-- Your instructions --
Find each line in the records below that contains the word "screenshot", and copy it out.

(Beginning of Given data)

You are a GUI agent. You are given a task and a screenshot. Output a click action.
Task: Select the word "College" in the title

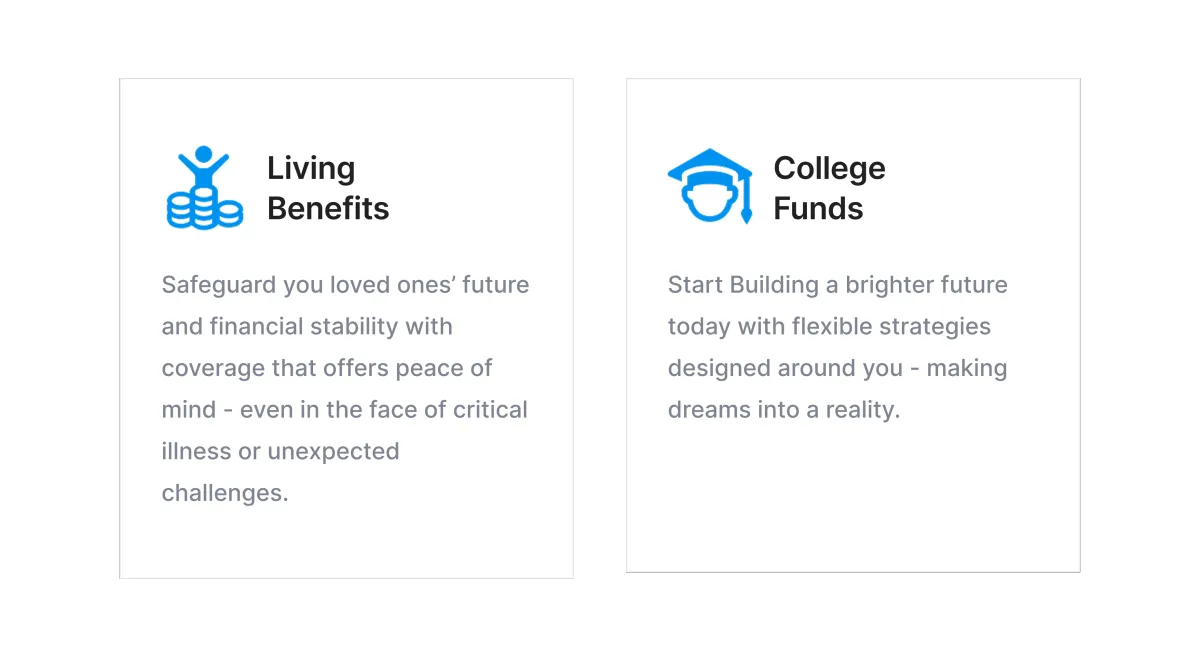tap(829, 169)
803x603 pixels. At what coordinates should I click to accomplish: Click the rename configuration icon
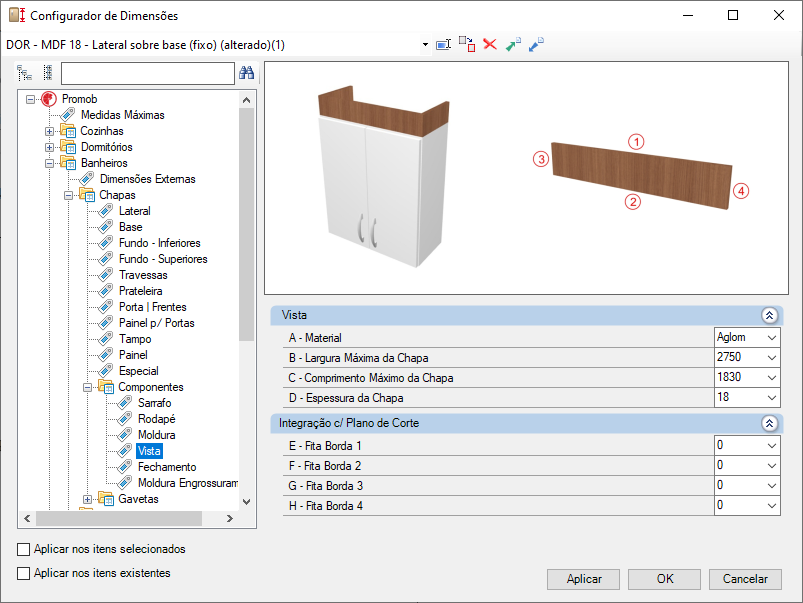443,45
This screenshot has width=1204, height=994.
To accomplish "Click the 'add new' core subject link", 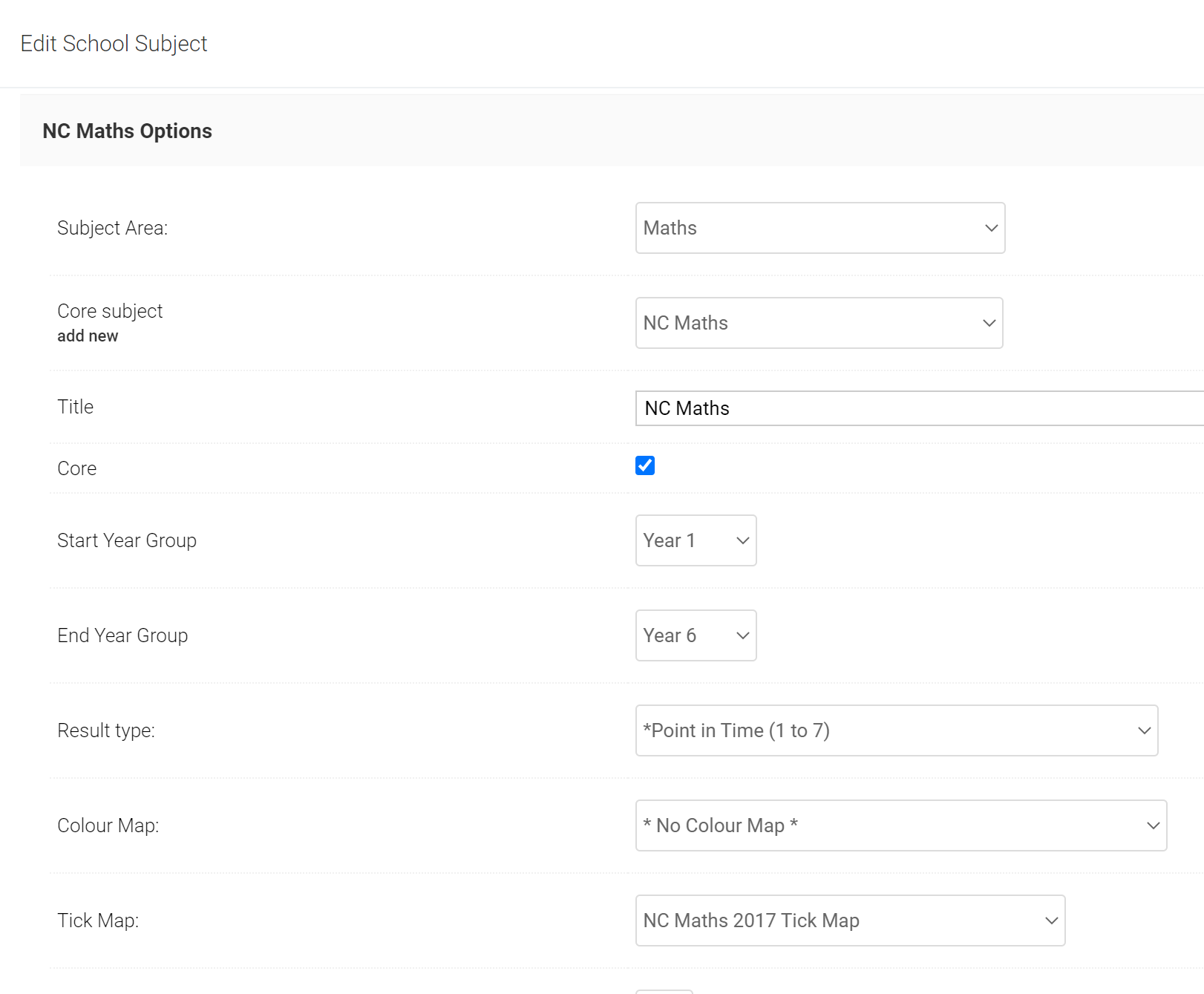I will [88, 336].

(End of Given data)

-- Response to the task --
You are a GUI agent. You are given a task and a screenshot. Output a click action.
This screenshot has width=1204, height=994.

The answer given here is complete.